++++ DATA RECORDS
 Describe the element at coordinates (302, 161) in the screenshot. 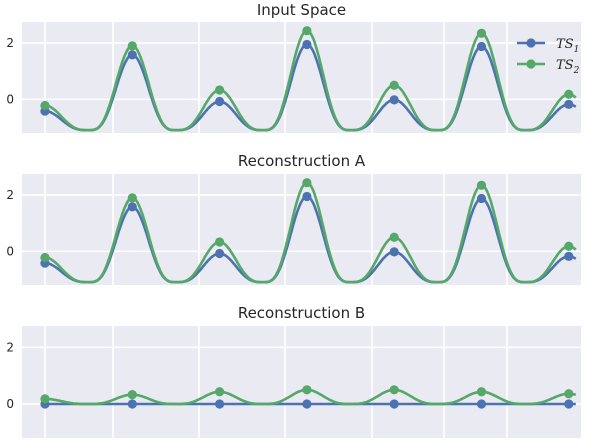

I see `panel-title: Reconstruction A` at that location.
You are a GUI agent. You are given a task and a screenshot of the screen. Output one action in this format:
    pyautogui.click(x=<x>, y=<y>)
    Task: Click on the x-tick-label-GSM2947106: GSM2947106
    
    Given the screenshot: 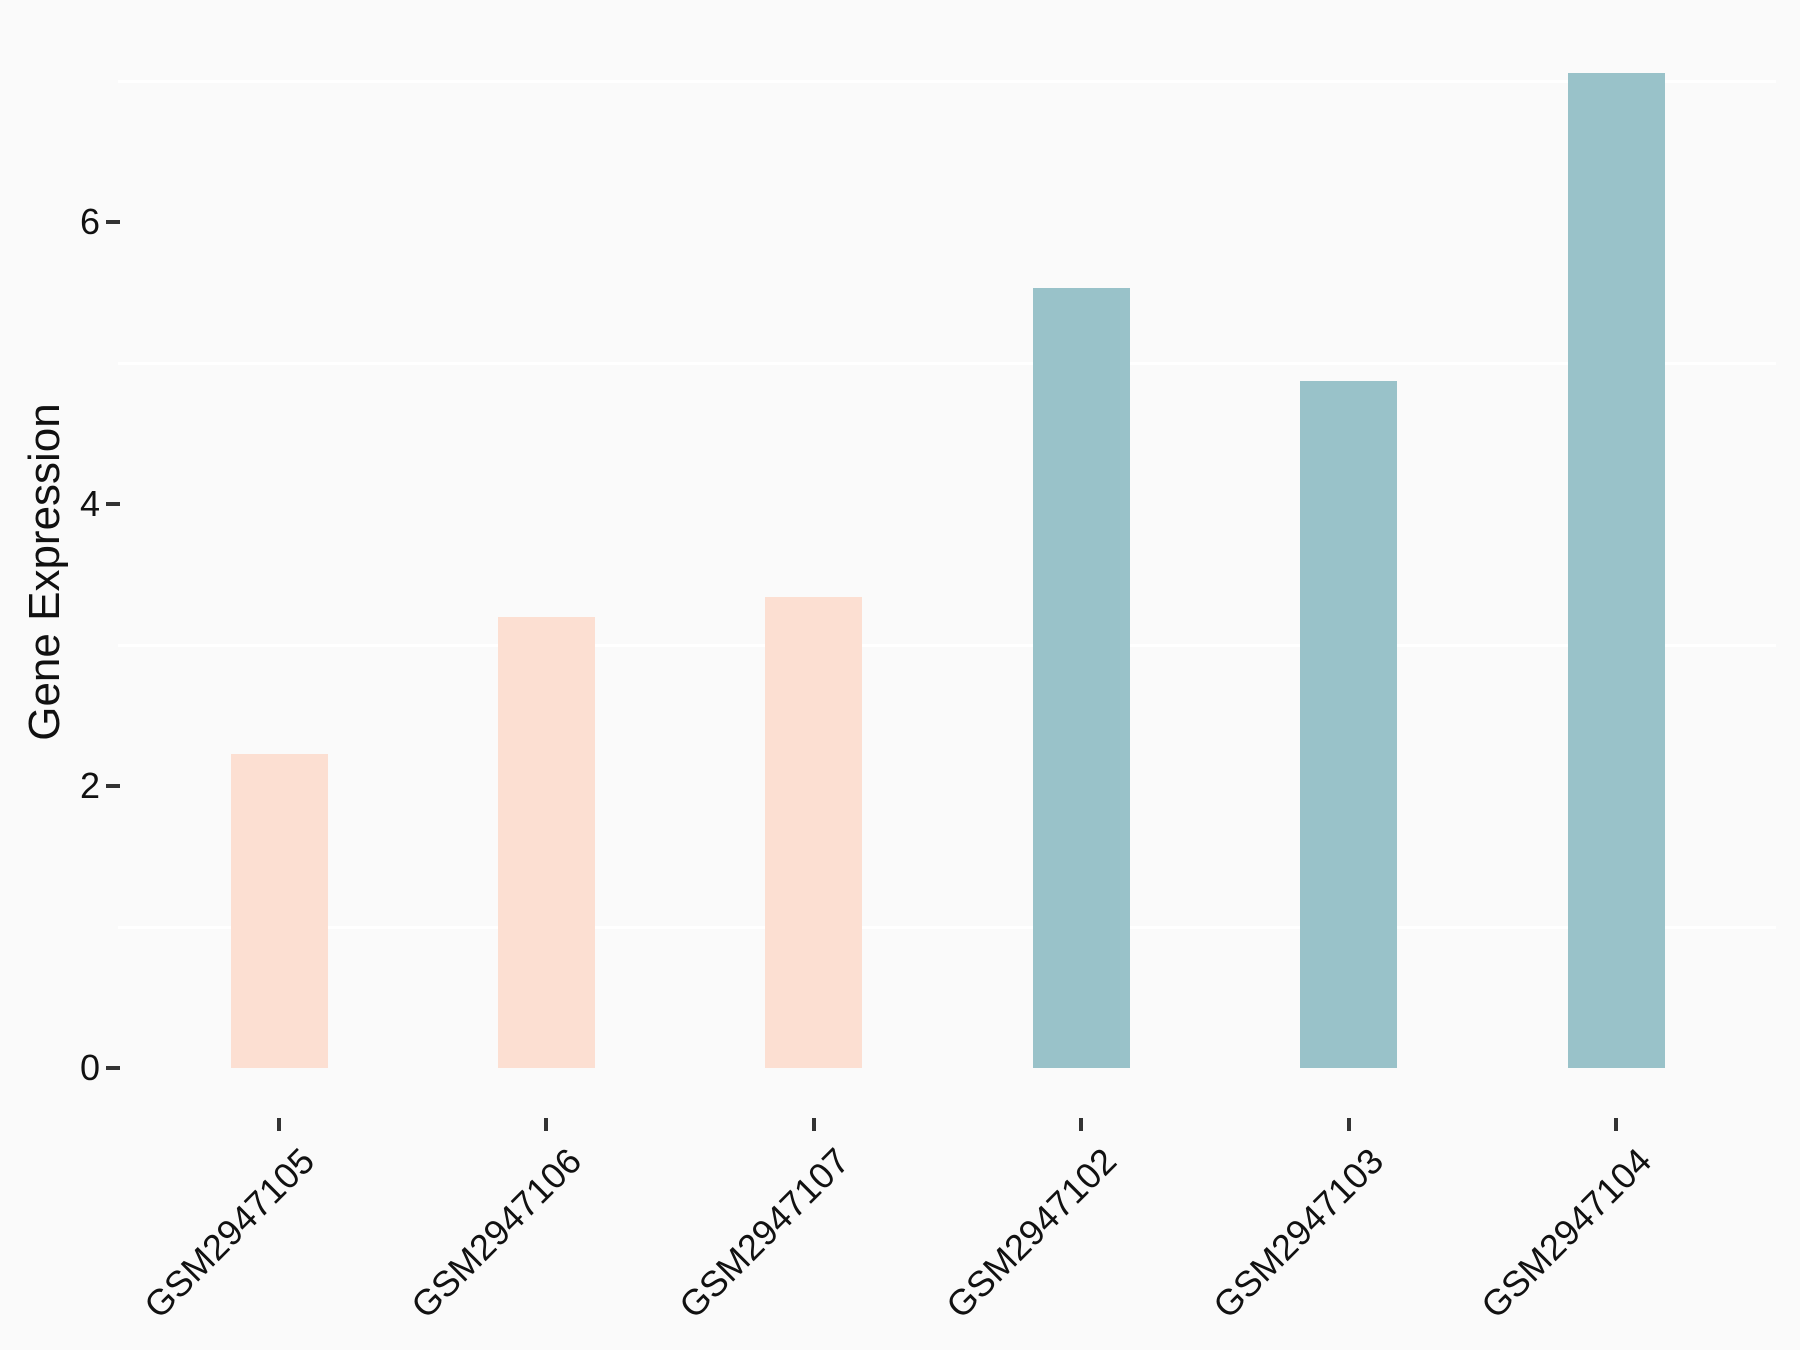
++++++++
_WHAT YOU HAVE TO DO_
Return the rows word for word, from the line containing "You are a GUI" through the final line of the rows, both included, and leave the pictures out of your answer.

_SOLUTION TO THIS EXERCISE_
You are a GUI agent. You are given a task and a screenshot of the screen. Output one action in this format:
    pyautogui.click(x=<x>, y=<y>)
    Task: Click on the x-tick-label-GSM2947106: GSM2947106
    
    Given the screenshot: 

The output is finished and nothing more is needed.